Tomorrow I fly to Moscow with a ticket stub that was accidentally torn off by an airline attendant who misread the Latin script, and was accidentally glued into my journal before I realized that it was my TO Moscow ticket stub. We’ll see what happens, folks. I’m staying either on Sadovaya-Sukharevskaya or Ulitsa-Troitskaya in a studio operated by Moscow Rick for $105 a night. My Piter Rough Guide will officially handed over to dear Alice upon my return to the States (perhaps … at … a tea party in Brooklyn??).

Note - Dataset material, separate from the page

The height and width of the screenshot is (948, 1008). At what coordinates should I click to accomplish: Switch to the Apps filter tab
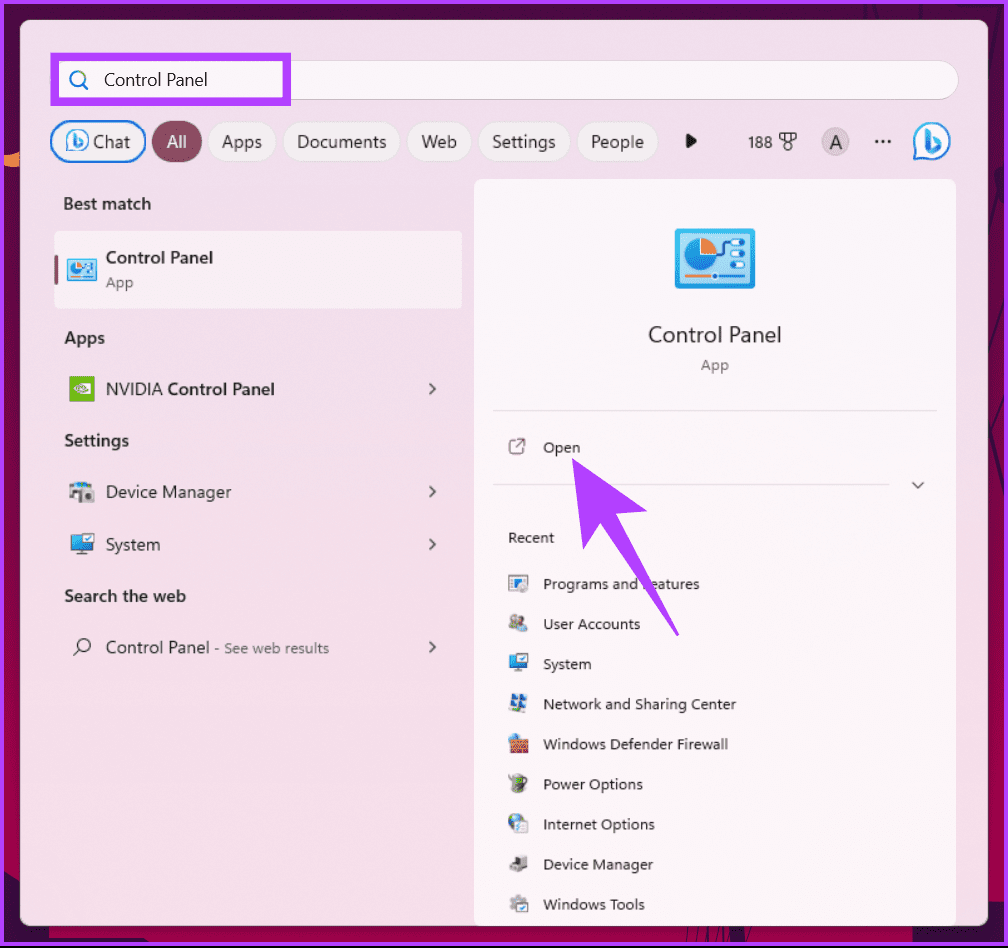[x=242, y=141]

Things I Thought I Wanted To Do In St. Petersburg Until M&M Advised Me:

  1. Check out the Peter & Paul Fortress
  2. Check out the Russian Museum

Things I Wanted To Do In St. Petersburg But Could Not In Order Of Interest:

  1. See Rimsky-Korsakov’s Scheherezade (wasn’t playing)
  2. See the Church of the Transfiguration in Kizhi (too far away; not enough time)
  3. Eat at 1913 god
  4. Check out Lenin’s Mating Call (under renovation)
  5. Eat at a Laima (but I can do that in Moscow)
  6. Check out the Rasputin cellar at Yusupov (closed on Sundays)
  7. Watch an ice hockey game
  8. Check out Palitra (an art gallery, but I got my street art so this was sated)

Things That Anyone Visiting St. Peterburg Must Do (Aside From The Usual)

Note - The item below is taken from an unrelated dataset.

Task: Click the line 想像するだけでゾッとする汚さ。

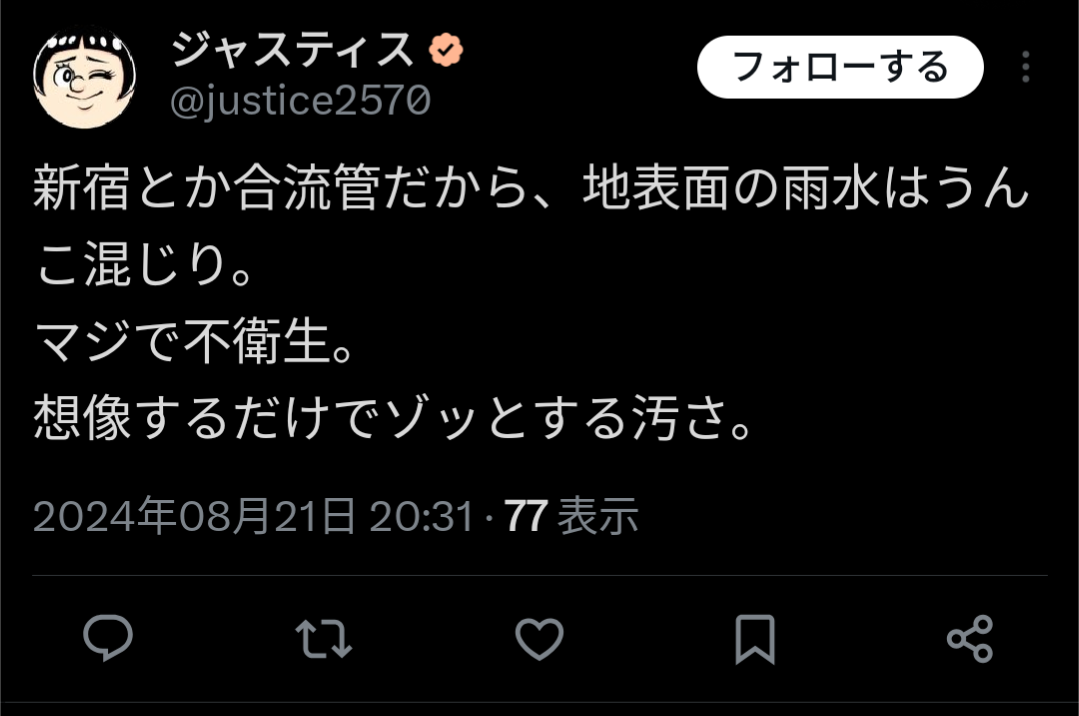Action: [394, 417]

  1. Eat Georgian cuisine, especially at a hole in the wall
  2. Have an ice cream cone (you can get one at a grocery store)
  3. Visit the Vernissage Souvenir Fair (1, Nab. Kanala Griboedova)
  4. Buy bootleg CDs from any of the legitimate music stores
  5. Get beaten by dumplings, I mean, birch branches, in a banya
  6. Play the “What Time Is It” game by looking at the sunlight
  7. Walk through Apraksin dvor
  8. Visit the Lomonosov factory store (if you like tea sets …)
  9. Pay close attention to the unique fashion, and unique shape, of the women
  10. Give pause to everything around you and be thankful for all of your moments

I am so thankful to my gracious hosts for their wonderful company, excellent tour-giving, interesting and stimulating conversation, and all-around good humor. I feel so lucky to have so many interesting people in my life, and while I did wonder for a moment if I have missed out by never having been an expat of sorts in my life (so many people in my life have been! Sandeman, my father, Eric, Bomee, Mr. 940P, Marc, Miriam … countless others …) who knows, my company is a multinational, and my parents may retire in Thailand, and who says I have to spend the rest of my days in the U.S. of A. anyway?

I am looking forward to having a couple of ANP-alone-abroad days, a la London in September ‘05. And I’m wondering to self if I should set up the evite for the tea party now, or if I should confer with a few of my girlees to see what would work best for their schedules… Wait! I think. Evite has that functionality!

Here’s hoping I can board the plane tomorrow with my glue-sticked ticket stubby stub …

Oh, and, the answer is … six.

This post edited on 6/3/2006 to include pictures.



St. Petersburg, Part I

2006.04.23 @ 18:09

I’ve decided to make my posts on Russia a tad more detailed than my posts about Mexico City and/or Berlin/Amsterdam/London, since my girl Alice is headed here with her law school friends in June.  Stuff in bold I recommend checking out. 

Saturday

First things first, we register my Visa for 550 rubles ($20) with a quasi-legal Visa registration agency (as long as you’ve got the right stamp…).  Then we’re off to TEPEMOK (Teremok) for a fast food breakfast, which consists of mushroom & cream bliny and kvas, a drink of fermented rye that is vaguely alcoholic, looks like a purply non-carbonated cola drink, and gives me a perfectly light buzz (to M&M’s collective amusement).  80r/$3 and I want another bliny before I leave town. 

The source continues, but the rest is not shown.